• **Exercise requirements**
Copy exactly the last part of the listing below, beginning at the line that contains "You are a computer-use agent. Screen" and including the final line.
━━━
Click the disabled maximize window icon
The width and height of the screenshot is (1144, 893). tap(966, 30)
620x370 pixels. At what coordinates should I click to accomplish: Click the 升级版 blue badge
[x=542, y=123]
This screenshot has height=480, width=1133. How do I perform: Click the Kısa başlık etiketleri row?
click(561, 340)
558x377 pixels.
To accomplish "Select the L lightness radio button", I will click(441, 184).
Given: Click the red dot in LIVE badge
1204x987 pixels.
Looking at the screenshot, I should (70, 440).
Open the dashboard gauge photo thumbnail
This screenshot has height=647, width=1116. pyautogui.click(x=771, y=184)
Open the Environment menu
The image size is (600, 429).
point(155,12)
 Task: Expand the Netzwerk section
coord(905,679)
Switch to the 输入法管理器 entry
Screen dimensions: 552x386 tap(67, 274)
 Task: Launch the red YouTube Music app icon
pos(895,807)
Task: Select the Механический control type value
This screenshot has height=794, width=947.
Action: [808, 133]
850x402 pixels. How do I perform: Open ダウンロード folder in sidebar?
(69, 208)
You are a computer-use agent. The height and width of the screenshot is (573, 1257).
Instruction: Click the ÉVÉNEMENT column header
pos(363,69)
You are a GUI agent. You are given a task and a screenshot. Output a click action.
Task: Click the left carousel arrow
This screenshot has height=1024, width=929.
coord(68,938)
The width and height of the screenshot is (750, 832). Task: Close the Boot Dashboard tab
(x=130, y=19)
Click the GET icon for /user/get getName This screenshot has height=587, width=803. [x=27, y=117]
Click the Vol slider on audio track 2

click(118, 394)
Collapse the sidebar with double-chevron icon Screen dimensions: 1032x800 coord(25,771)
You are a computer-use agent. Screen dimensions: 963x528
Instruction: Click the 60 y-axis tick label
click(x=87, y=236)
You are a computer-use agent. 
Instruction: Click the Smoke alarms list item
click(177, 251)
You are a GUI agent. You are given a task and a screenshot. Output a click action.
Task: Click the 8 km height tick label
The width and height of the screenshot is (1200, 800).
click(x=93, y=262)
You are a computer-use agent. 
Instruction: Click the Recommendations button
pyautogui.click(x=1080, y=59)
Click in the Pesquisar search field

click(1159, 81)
━━━
• **Expected output**
You are a computer-use agent. Screen dimensions: 963x528
Instruction: Click the 60 y-axis tick label
click(x=87, y=236)
You are a computer-use agent. 
Instruction: Click the Smoke alarms list item
click(177, 251)
You are a GUI agent. You are given a task and a screenshot. Output a click action.
Task: Click the 8 km height tick label
The width and height of the screenshot is (1200, 800).
click(x=93, y=262)
You are a computer-use agent. 
Instruction: Click the Recommendations button
pyautogui.click(x=1080, y=59)
Click in the Pesquisar search field

click(1159, 81)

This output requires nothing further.